Inflation seems to be in an “okay-ish” place. We’re under 4%, but not quite to the 1-3% zone we existed in for the better part of the last two decades. The real problem we seem to have psychologically with inflation is that “good” inflation news doesn’t mean that that prices have gone down. It just means that prices aren’t going up as quickly as they were before. We see the sticker price on eggs and get irritated because we remember how much eggs used to cost. So, we get angry all over again at inflation, the economy, the politicians, at whatever because we didn’t used to have these emotions on a simple grocery trip.

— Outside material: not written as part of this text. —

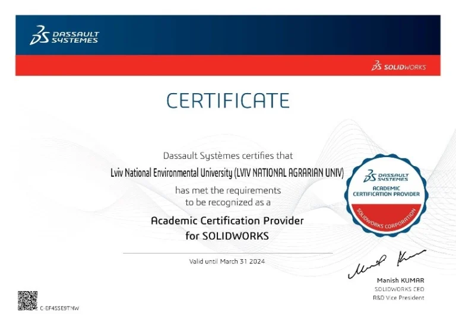Click the 'has met the requirements' text

(x=227, y=190)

The big problem that appears to be on the table now is housing. Home prices have held steady amidst the dramatic rise in mortgage rates which currently sit around 7.5% for well-qualified buyers. For a $750,000 mortgage, a monthly payment at 2.75% that could have been obtained two years ago would have been $3,062. That payment is now $5,244, at today’s rates.
Fortunately, the majority of our client base has been insulated from the spike in housing affordability. Those of us who already own homes that are either paid off or were refinanced at the low rates from the end of the last decade are sitting pretty. But, this jump in rates has thrown a wrench into plans to move or purchase a second home. Many of our client’s children or grandchildren are now put in situations where owning a home is currently out of reach until something gives.
Mega Caps Driving the Market
The idea behind market indexes is that they are designed to be a representative slice of the segment of markets from which they are composed. In most cases, an index holds hundreds or thousands of companies such that the performance of each individual company has a largely negligible impact on the performance of the index as a whole. This is a good thing for investors. Investing in an index-style allows for broad diversification from getting exposure to those hundreds or thousands of companies.
Most indexes are market capitalization weighted. This means the index holds the companies in its portfolio in weights comparable with the total value of those companies. As an example, a company that is worth $20 billion dollars would carry twice the weight of a company that is worth $10 billion dollars. Academically, this makes sense as a larger company likely has more impact on the overall economy than a smaller one.
However, over the past several years, the explosive gains of companies like Nvidia and Microsoft have led to record levels of concentration in popular indexes like the S&P 500 and Russell 1000 Growth. The chart below illustrates the concentration of the top 10 companies in various indexes over time:
Share of Index Represented by 10 Largest Companies over Time
Source: Avantis Investors. Data from 1/31/2000 to 8/31/2023.
We believe the implications of this overconcentration is clear. These indexes, and more importantly the funds that track them, are likely to behave in a less diversified manner until the concentration levels subside. Until that time, the overall portfolio results – good and bad – will be largely dictated by the performance of these few companies rather than diversified across the many other constituents in the portfolios.
We are very cognizant of this risk and believe well-constructed portfolios should be designed to balance returns and risk carefully. While we do favor a more passive and long-term approach to investment, strict indexing has drawbacks, as illustrated. We believe slight tweaks to the index formula can enhance the risk-adjusted returns our client’s experience. Generally, the funds we select for client portfolios avoid over-concentration, such as this. Maintaining a clear understanding of the risks embedded in investments is an aspect of our job that we take very seriously.